Somehow, using the title Public Enemy rather than the usual Enemy of the People for an adaptation of Ibsen’s 130-year-old play makes a difference to a modern audience. Playwright & adapter David Harrower has moved it forward c.100 years. Designer Miriam Buether has built a bloody great big Norwegian chalet. Director Richard Jones has applied his extraordinary imagination……and there you have it – a bang up-to-date morality play.
A Norwegian coastal town (with its own smart new logo!) has begun to exploit its spa waters and built fancy new baths. Medical Advisor Thomas Stockmann discovers the waters are toxic and potentially lethal and when he has proof he sends his report to the Mayor, his employer and his brother, which sets him on a collision course with him and the community, and eventually with his wife and father.
The campaigning local paper and the leader of local small business support him and he is convinced the community will do so too, but when the full implications and costs are realised they all turn and the cover-up begins.

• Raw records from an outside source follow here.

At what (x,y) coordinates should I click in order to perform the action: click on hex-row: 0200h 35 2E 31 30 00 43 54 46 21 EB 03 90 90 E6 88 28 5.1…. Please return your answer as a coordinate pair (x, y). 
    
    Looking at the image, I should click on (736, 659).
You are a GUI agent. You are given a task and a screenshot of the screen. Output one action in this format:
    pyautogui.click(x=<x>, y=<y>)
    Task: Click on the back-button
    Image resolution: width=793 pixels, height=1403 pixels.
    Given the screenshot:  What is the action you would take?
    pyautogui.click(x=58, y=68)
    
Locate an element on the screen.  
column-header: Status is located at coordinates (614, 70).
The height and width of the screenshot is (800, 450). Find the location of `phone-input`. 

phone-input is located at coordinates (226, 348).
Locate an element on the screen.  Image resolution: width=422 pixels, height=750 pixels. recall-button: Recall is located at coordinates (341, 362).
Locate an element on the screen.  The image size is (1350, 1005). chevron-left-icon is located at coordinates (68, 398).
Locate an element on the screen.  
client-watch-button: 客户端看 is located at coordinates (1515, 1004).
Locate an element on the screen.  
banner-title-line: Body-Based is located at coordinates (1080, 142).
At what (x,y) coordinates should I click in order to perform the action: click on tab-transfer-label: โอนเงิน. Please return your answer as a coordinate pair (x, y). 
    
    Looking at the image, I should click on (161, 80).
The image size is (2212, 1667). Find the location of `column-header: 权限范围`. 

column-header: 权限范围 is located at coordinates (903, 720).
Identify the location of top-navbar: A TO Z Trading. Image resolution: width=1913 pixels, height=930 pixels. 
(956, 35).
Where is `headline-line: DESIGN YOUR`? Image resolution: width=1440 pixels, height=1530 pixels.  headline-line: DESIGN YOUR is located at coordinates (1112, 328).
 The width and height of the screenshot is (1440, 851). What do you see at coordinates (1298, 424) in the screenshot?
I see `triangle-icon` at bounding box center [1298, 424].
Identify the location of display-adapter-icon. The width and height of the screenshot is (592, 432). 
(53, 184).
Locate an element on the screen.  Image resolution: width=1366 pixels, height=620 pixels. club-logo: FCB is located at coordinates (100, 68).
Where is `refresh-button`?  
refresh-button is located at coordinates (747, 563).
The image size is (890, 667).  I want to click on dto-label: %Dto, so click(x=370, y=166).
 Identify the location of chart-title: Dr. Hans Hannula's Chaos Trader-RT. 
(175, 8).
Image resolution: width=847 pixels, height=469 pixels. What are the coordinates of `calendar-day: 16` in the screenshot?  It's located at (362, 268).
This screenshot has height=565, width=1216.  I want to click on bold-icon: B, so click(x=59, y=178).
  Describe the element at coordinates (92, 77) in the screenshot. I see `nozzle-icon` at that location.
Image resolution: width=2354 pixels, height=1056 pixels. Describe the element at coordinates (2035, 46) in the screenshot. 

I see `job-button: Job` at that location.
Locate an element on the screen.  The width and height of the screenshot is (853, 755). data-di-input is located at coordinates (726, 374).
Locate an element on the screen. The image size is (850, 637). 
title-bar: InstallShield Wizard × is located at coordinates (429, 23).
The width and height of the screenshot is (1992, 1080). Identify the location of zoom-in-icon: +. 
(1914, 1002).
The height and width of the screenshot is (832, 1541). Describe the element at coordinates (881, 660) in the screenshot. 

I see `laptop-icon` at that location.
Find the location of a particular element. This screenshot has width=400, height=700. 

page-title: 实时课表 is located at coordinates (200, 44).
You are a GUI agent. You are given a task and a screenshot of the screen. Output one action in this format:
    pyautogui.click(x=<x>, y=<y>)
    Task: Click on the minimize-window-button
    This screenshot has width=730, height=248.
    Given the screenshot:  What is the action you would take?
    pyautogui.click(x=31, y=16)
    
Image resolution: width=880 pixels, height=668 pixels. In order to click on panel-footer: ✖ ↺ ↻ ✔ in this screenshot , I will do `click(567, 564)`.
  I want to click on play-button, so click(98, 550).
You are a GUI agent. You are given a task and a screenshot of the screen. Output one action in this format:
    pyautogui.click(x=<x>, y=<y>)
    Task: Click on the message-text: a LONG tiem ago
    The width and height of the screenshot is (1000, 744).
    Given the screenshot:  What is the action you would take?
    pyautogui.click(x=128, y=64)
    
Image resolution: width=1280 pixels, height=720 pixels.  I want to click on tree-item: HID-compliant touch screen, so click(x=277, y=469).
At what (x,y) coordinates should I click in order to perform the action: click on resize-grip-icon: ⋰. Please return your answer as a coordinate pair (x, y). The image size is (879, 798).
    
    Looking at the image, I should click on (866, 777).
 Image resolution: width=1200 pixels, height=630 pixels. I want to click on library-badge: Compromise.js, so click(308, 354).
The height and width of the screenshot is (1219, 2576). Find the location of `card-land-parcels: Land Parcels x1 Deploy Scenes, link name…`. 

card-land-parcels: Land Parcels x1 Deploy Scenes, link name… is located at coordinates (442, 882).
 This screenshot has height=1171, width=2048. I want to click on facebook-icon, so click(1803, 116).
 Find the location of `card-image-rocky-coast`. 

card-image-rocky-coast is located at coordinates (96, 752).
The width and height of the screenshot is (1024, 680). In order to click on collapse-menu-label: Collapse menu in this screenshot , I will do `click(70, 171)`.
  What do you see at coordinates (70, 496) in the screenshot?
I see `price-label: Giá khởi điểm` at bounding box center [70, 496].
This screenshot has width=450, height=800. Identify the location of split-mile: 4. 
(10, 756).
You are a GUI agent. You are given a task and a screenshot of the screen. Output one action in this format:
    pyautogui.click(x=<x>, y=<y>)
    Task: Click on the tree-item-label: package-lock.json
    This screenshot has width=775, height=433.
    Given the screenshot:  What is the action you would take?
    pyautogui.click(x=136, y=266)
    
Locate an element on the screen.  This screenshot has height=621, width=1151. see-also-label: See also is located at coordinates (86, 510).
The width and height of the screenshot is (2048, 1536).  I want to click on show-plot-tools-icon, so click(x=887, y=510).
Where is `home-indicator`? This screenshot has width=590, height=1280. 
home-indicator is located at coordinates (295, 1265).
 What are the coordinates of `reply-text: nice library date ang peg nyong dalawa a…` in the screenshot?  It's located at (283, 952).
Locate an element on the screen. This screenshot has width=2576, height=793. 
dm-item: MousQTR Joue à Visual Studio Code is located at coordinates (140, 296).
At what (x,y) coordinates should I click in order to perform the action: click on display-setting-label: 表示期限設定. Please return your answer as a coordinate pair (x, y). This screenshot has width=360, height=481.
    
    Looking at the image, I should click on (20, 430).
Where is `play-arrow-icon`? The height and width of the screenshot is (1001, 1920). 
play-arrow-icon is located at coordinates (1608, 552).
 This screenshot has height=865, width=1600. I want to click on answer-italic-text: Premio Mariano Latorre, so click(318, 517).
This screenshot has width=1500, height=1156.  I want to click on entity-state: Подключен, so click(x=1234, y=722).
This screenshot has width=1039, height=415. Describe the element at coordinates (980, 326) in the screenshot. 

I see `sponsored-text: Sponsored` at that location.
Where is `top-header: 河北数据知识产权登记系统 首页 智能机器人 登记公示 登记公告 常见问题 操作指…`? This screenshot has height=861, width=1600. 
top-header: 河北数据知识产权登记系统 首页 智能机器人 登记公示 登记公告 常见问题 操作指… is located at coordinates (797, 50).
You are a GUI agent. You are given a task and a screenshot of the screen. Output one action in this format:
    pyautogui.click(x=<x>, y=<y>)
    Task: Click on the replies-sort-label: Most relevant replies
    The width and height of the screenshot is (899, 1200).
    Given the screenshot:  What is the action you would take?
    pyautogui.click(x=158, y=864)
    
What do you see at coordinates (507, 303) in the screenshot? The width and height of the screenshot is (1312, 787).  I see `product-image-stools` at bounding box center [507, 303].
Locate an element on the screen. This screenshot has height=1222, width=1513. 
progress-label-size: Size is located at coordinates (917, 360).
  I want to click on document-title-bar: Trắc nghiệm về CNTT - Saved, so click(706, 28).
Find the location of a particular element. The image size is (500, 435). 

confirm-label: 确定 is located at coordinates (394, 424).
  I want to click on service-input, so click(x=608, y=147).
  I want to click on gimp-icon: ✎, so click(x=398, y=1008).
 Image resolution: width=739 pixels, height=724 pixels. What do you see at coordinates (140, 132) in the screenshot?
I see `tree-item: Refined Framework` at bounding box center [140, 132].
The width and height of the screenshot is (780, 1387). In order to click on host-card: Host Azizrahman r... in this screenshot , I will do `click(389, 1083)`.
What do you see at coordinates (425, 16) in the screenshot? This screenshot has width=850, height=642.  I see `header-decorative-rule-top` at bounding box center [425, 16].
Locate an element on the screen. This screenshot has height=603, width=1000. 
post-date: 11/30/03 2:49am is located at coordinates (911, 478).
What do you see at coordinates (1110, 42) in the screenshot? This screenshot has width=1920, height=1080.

In the fourth act, the audience becomes the community at a public meeting and issues of truth and morality are debated and politicians, the press and even democracy itself come under scrutiny.
Similar issues have become commonplace in recent years (we are confronted daily with the dubious morals of politicians, business, the media….well, just about everyone!) which makes the play contemporary and topical. In its day, it was a response to the reaction to his earlier play Ghosts. Arthur Miller’s 1950’s adaptation took on a new meaning. Here it comes alive again as a fresh play for our times.
The width of the stage is sometimes challenging and it is a little stilted at the outset, but it soon gets into its stride and it packs a lot of punch in just 100 minutes. A very welcome revival and adaptation and another feather in the Young Vic’s feather-covered cap!